Packard returned to Hewlett-Packard in 1971 and continued as chairman of the board even though he retired directly from management in 1977. Also, Caterpillar Tractor Co., Chevron Corp., The Boeing Co., Genentech Inc. and Bekman Laser Institute & Medical Clinic. He became a trustee of research groups such as the Herbert Hoover Foundation and the Institute of American Entrepreneurs. Packard was a member of the Trilateral Commission between 1973-1981 and an administrator in the US-Japan Consultative Commission between 1983-1985. In 1985, US President Reagan offered Packard a high-quality commission in defense administration. He was on the president's science and technology advisory council from 1990-1992 and became founding vice president at the California Round Table.

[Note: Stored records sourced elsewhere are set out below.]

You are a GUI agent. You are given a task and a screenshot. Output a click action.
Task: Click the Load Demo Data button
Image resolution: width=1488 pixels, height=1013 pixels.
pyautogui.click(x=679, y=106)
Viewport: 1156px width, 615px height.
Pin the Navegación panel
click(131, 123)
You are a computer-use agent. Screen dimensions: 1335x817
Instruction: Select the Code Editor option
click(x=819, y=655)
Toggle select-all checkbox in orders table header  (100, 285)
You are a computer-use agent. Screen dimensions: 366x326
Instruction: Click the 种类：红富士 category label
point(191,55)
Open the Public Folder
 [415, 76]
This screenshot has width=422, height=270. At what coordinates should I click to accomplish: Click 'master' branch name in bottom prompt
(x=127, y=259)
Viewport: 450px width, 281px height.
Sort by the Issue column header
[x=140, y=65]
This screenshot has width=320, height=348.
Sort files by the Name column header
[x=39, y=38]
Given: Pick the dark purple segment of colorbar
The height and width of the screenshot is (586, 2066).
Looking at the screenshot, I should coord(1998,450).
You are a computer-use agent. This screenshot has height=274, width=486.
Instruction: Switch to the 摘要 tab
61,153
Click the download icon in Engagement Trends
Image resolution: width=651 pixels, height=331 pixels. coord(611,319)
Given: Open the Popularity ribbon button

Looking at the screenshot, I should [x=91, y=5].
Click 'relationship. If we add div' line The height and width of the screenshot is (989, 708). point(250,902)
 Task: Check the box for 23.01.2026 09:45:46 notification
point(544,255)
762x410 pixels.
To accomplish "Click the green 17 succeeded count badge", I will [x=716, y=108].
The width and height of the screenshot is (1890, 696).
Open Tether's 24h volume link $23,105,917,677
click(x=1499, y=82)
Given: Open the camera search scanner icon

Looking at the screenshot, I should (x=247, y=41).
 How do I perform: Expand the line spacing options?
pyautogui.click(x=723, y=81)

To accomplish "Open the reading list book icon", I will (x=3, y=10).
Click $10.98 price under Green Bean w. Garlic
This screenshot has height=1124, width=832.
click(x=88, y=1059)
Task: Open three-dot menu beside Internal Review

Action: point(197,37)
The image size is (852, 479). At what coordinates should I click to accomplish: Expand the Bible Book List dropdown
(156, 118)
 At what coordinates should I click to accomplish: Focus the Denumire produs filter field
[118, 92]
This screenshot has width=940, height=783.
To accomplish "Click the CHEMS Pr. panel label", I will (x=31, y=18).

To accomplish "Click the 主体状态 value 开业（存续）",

In addition to the foundation he founded, Packard has held senior management positions in many philanthropic organizations. He became chairman of the board of directors of the public aquarium foundation and research group in the city of Monterey, California, and was vice chairman of the board of directors of the California nature conservation agency in 1983. Between 1983-1989, he became the director of Wolf Trap, an art society in Vienna, Virginia.
Packard has obtained many patents in electronic measuring devices and published articles. He has been awarded with honors from many universities such as Pepperdine University, University of Notre Dame, Colorado College, University of California, Catholic University. He was deemed worthy of the Gandhi Peace Prize in 1988 and the Medal of Freedom given by the Presidency for the numerous awards he has won throughout his life, the innovations he has brought to technology and the benefits he has brought to society. In 1996, the names of both Packard and Hewlett were added to the honors list in the information industry.
In January 1989, Packard established a center dedicated to the future of children under the umbrella of their association, the David and Lucile Packard Center for the Future of Children. This center focused on the health and social problems of minority children under 7. This center, according to Packard, was perhaps the most important part of his association. Packard retired from the Hewlett-Packard board of directors in 1993 and was recognized as honorary chairman.
Packard passed away at Stanford Medical Center in 1996 after severe pneumonia. All of its 6.6 billion heritage was donated to the David and Lucile Packard Association, and the association became the country's largest charitable organization.